机构地区:[1]华中科技大学武汉光电国家实验室,湖北武汉430074

出  处:《传感器与微系统》2008年第5期58-60,63,共4页Transducer and Microsystem Technologies

基  金:国家自然科学基金资助项目(10472036)

摘  要:为了满足微电子封装过程对器件温度变化的精确控制,提出一种快速升降温的微型流体温度控制器,并采用流体力学软件FLUENT对温度控制器的液体—固体—空气一体化的流动—热传导过程进行数值模拟。在给定进口液体温度变化特征的情况下,通过数值分析考察控制器表面温度对进口液体温度变化的响应特性,包括时间跟随性(传热灵敏度)和温度变化振幅的衰减率(传热效率)。考察了控制器结构尺度、进口液体速度、温度变化波形、周期等参数对温度控制器的特性影响。结果表明:控制器厚度增加,控制器表面温度变化幅值衰减增大;控制器进口流速大,控制器表面温度变化幅值衰减率小;进口液体温度变化周期短,传感器表面温度变化幅值衰减增大;进口温度变化方形波的传热效率大于三角波形;传感器表面温度变化周期与进口温度周期相同,但存在相位差。A microfluidic temperature controller for accurate controlling temperature variation of electronic element in encapsulation process is presented. CFD software FLUENT is used to perform numerical simulation of liquid-solid-air integrative flow-heat transfer of the controller. Given inlet temperature variation condition, the temperature response behavior of the controller surface is investigated. The heat transfer efficiency, the ratio of temperature variation amplitude of solid working surface and inlet liquid are presented. The parameter effect including controller thickness, inlet liquid temperature, velocity, temperature variation shape and period on controller behavior is also studied. Numerical results indicate that the heat transfer efficiency increases as the controller thickness decreases, the inlet flow velocity increases, and period of temperature variation increases.
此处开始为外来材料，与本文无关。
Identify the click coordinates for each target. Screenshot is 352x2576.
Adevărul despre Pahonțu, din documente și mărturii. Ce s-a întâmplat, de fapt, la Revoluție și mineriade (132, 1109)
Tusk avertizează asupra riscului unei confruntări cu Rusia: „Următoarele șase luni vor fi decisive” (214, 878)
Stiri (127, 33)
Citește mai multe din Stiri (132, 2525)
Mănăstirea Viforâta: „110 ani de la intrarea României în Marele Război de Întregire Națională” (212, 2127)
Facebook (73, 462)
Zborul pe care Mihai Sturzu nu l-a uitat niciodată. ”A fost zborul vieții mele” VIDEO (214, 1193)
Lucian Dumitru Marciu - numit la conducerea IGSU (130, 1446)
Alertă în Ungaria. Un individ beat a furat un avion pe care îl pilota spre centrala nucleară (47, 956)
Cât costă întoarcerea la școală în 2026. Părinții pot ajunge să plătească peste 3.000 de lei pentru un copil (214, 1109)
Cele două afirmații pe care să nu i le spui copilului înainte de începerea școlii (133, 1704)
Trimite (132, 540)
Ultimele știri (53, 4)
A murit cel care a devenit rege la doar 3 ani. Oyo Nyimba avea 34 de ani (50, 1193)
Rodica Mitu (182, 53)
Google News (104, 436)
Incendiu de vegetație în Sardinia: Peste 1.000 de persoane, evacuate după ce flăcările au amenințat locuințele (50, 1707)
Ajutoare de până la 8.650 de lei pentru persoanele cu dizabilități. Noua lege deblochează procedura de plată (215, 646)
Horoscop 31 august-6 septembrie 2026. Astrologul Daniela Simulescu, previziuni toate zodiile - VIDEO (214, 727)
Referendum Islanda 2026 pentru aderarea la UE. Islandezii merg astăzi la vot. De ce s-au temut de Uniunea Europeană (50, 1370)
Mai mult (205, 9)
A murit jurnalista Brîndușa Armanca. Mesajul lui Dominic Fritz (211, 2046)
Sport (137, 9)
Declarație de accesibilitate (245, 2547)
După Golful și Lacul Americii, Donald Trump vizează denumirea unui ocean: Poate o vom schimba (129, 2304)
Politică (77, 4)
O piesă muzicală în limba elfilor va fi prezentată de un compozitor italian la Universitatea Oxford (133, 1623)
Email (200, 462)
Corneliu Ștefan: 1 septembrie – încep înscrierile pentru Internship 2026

It is also found that the heat transfer efficiency with square-shape temperature variation is higher than that with triangleshape variation, and the temperature variation period of controller working surface is the same as the inlet liquid, but has a slight phase difference.

关 键 词:微流体温度控制器 传热效率 数值模拟 

分 类 号:TK124[动力工程及工程热物理—工程热物理]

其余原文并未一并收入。